(Collected data)
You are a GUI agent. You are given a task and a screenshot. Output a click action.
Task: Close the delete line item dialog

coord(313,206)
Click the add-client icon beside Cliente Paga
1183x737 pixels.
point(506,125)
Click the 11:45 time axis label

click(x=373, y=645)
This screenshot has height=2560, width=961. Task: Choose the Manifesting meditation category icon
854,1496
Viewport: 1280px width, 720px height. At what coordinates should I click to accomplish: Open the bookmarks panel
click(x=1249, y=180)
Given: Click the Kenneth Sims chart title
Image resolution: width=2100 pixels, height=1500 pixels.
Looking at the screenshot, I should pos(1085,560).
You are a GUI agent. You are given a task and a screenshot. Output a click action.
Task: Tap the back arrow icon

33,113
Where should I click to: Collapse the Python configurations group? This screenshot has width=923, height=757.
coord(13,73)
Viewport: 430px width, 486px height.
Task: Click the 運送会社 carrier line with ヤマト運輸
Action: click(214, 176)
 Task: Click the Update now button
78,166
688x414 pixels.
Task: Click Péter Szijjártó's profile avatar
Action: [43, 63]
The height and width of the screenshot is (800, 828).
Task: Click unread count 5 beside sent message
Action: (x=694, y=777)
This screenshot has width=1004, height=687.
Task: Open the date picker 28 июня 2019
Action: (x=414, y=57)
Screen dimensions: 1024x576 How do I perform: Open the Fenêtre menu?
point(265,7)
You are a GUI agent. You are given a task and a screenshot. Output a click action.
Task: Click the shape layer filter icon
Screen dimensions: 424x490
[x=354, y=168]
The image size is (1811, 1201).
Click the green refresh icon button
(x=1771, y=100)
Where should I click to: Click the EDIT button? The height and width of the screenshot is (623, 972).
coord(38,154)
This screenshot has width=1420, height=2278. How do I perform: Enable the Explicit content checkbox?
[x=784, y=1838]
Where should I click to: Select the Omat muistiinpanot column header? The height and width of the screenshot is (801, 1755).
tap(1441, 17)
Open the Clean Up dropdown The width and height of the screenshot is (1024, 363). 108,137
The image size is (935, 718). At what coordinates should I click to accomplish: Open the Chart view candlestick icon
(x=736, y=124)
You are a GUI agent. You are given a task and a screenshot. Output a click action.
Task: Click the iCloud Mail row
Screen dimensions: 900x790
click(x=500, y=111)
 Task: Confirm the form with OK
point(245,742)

* Work task
All that should be written out is the stretch of lines above between the one holding "The image size is (1811, 1201)." and the one holding "Open the Clean", inclusive, exactly as given.

* Exercise output
The image size is (1811, 1201).
Click the green refresh icon button
(x=1771, y=100)
Where should I click to: Click the EDIT button? The height and width of the screenshot is (623, 972).
coord(38,154)
This screenshot has width=1420, height=2278. How do I perform: Enable the Explicit content checkbox?
[x=784, y=1838]
Where should I click to: Select the Omat muistiinpanot column header? The height and width of the screenshot is (801, 1755).
tap(1441, 17)
Open the Clean Up dropdown The width and height of the screenshot is (1024, 363). 108,137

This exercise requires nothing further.